In response to the increasing concern for energy management, molybdenum disulfide (MoS ₂ ) has been extensively researched as an attractive anode material for sodium-ion batteries (SIBs). The proficient cycling durability and good rate performance of SIBs are the two key parameters that determine their potential for practical use. In this study, nature-inspired three-dimensional (3D) MoS ₂ ultrathin marigold flower-like microstructures were prepared by a controlled hydrothermal method. These microscale flowers are constructed by arbitrarily arranged but closely interconnected two-dimensional ultrathin MoS ₂ nanosheets. The as-prepared MoS ₂ microflowers (MFs) have then been chemically wrapped by layered graphene sheets to form the bonded 3D hybrid MoS ₂ -G networks.
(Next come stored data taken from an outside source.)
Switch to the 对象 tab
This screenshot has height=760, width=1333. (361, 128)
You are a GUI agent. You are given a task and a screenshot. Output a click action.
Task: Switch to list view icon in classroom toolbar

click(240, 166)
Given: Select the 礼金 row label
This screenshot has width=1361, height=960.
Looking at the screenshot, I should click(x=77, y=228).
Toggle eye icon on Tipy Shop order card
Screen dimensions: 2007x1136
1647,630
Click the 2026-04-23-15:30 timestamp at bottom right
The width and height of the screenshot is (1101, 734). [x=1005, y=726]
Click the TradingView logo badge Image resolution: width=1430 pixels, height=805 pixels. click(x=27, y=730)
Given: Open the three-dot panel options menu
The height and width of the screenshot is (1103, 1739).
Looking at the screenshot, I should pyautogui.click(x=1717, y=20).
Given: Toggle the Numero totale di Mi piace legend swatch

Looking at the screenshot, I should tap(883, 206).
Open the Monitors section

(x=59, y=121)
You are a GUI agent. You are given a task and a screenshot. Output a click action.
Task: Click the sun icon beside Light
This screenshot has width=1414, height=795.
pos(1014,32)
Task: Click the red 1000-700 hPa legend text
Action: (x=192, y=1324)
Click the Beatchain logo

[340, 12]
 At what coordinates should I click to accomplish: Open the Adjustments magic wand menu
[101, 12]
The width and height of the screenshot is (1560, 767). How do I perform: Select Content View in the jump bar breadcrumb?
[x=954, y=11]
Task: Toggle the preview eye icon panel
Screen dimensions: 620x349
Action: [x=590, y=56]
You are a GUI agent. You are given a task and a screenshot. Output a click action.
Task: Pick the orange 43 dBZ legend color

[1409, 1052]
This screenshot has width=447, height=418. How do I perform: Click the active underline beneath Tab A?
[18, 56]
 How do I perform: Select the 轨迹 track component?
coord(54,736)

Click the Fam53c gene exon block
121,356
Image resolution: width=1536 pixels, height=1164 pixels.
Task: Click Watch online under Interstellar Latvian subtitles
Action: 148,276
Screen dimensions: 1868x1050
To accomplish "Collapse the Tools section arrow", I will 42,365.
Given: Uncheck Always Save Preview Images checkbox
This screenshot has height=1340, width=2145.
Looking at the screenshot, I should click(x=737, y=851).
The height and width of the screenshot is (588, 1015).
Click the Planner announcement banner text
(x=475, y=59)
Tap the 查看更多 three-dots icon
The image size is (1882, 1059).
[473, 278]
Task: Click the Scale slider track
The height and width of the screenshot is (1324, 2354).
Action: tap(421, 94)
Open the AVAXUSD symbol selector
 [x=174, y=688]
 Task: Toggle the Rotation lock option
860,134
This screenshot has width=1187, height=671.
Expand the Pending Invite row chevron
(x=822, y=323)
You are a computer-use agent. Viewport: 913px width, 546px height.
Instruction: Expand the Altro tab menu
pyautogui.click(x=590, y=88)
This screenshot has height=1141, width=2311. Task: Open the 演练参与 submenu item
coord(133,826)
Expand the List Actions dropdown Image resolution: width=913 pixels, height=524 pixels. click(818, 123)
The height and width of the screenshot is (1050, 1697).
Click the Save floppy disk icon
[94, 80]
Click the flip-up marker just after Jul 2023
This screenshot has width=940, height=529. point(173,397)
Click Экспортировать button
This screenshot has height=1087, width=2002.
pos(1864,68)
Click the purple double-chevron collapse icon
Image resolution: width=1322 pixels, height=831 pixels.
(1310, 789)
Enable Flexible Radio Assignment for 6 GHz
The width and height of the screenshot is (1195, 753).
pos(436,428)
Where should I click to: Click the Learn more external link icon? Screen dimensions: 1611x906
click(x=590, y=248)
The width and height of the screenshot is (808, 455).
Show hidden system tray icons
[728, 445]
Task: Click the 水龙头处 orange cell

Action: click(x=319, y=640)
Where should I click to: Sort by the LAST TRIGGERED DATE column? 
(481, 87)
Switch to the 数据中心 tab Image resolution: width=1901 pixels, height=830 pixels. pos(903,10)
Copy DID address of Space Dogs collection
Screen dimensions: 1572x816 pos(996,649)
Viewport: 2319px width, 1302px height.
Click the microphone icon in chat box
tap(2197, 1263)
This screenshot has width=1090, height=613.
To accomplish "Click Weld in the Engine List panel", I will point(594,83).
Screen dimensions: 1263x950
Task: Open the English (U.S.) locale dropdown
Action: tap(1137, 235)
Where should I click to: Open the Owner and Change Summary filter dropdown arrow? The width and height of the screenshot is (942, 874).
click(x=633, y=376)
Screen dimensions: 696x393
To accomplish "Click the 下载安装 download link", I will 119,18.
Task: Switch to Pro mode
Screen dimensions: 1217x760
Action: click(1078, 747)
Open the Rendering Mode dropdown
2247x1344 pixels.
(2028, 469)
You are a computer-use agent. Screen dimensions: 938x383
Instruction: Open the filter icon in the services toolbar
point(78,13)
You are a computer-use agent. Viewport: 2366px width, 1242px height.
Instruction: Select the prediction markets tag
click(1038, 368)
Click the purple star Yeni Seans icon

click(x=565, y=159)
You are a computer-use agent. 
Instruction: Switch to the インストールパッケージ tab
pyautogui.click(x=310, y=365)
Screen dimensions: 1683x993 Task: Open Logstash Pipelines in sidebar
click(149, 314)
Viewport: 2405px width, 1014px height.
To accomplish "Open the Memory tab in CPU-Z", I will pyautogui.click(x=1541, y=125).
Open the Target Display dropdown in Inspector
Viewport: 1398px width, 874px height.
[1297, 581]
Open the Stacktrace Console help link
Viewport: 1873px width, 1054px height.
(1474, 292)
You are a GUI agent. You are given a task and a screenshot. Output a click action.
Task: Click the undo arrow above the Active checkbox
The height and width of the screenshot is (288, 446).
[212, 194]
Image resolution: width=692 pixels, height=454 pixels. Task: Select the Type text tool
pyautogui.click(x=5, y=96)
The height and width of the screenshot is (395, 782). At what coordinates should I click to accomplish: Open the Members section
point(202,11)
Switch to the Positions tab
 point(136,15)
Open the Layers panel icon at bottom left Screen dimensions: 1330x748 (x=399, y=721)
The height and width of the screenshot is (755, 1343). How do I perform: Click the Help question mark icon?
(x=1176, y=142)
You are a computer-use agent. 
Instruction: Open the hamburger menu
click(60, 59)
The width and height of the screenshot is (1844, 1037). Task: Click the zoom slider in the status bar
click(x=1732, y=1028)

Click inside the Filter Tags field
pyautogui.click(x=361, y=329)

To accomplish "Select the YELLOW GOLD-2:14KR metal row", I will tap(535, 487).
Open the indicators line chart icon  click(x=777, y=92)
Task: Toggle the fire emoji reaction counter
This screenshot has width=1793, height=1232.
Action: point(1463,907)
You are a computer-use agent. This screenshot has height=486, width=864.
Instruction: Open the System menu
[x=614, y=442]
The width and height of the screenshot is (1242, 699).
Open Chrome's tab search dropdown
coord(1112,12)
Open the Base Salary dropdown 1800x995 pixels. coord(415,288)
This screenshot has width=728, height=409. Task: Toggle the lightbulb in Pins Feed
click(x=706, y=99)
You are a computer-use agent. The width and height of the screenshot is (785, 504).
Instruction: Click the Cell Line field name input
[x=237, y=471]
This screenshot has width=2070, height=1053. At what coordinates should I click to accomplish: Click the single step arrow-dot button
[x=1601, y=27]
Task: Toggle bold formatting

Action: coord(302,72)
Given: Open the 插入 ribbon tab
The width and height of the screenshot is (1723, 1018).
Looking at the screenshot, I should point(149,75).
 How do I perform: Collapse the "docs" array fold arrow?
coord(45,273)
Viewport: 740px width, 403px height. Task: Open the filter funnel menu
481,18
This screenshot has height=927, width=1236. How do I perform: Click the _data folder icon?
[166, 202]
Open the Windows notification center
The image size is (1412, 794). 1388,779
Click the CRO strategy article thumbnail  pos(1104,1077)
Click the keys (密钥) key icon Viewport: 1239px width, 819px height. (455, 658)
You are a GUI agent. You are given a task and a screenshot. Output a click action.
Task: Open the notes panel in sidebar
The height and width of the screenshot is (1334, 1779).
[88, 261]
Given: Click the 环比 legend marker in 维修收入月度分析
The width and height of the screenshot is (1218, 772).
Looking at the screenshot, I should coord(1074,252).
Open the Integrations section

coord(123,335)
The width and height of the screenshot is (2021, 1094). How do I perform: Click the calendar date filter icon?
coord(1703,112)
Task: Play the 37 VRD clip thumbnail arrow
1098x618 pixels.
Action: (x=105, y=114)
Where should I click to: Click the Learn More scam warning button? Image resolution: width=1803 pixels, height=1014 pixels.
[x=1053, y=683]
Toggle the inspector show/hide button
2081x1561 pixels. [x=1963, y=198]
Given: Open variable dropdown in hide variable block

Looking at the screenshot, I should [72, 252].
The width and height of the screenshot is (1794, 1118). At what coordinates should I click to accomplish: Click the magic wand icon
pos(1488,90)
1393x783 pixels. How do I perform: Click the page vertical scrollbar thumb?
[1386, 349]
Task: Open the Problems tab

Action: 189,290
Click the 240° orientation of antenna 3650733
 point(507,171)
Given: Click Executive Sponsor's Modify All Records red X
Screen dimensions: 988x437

TEM, SEM, XRD, XPS, and Raman characterizations were used to study the morphology, crystallization, chemical compositions, and wrapping contact between MoS ₂ and graphene. The ultrathin nature of MoS ₂ in 3D MFs and graphene wrapping provide strong electrical conductive channels and conductive networks in an electrode. Benefitting from the 2 nm ultrathin crystalline MoS ₂ sheets, chemically bonded graphene, defect-induced sodium storage active sites, and 3D interstitial spaces, the prepared electrode exhibited an outstanding specific capacity (606 mA h g ^-1 at 200 mA g ^-1 ), remarkable rate performance (345 mA h g ^-1 at 1600 mA g ^-1 ), and long cycle life (over 100 cycles with tremendous Coulombic efficiencies beyond 100%). The proposed synthesis strategy and 3D design developed in the present study reveal a unique way to fabricate promising anode materials for SIBs.